Crater Lake, OR – Oregon has a total of ten National Parks, National Historic Sites and National Monuments - and if one group has its way, they'll be part of the country's economic recovery plans. The National Parks Conservation Association (NPCA) believes the big maintenance backlog in the park system could be caught up, by hiring people across the country to fix roads and repair buildings, trails and campgrounds.

It's one way to boost local economies, says the NPCA's Vice-President for Government Affairs, Craig Obey. The Park Service estimates there's about $8 billion worth of work to be done, and a push to complete it by 2016, for the 100-year birthday of the National Park system.

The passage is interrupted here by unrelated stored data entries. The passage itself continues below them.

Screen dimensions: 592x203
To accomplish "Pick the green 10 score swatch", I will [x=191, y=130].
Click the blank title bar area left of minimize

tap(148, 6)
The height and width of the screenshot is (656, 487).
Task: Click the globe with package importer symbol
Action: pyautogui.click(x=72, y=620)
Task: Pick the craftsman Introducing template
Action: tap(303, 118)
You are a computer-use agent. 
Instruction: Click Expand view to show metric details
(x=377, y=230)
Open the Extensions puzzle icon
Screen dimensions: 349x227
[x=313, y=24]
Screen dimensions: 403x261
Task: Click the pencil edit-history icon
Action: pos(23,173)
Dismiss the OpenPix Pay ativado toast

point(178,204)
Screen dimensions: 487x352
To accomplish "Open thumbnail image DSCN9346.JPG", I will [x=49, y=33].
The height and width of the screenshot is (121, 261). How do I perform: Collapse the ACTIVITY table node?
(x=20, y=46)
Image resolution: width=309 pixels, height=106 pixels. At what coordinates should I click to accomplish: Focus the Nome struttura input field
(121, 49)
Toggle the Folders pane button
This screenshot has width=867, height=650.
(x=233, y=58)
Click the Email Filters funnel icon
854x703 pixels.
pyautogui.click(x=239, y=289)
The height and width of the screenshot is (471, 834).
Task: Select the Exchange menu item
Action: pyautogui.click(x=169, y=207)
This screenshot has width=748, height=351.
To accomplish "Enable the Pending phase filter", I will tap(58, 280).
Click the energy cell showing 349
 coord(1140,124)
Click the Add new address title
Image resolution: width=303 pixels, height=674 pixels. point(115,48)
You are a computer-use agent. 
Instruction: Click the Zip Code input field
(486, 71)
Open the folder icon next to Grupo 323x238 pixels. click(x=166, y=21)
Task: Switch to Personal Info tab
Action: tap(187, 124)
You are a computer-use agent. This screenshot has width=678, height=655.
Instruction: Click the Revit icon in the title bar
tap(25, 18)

"That's the kind of thing that we should be investing in, stuff that you need to be doing anyway - and what you want to do is focus the resources on those kinds of projects, to stimulate the economy."

Obey points out that the National Parks have played a role in other tough economic times, putting a half-million people to work in the Civilian Conservation Corps in the 1930s. Today's problems, he says, stem from longtime under-funding of the agency. Much of the parks' infrastructure, from buildings to sewer and water systems, needs to be updated.

"And it goes beyond roads and bridges and the like. There's so much that can be done in the parks in terms of energy conservation measures, where you work to retrofit buildings, for example, with green technologies."

The U.S. Department of the Interior says it has stepped up work and increased spending on park improvements over the past three years. Here in Oregon, however, a charitable trust is trying to raise $12 million in private donations to finish projects at Crater Lake National Park; and in a survey of Park Service employees released last fall, 87 percent cited the parks' budgets as their top concern.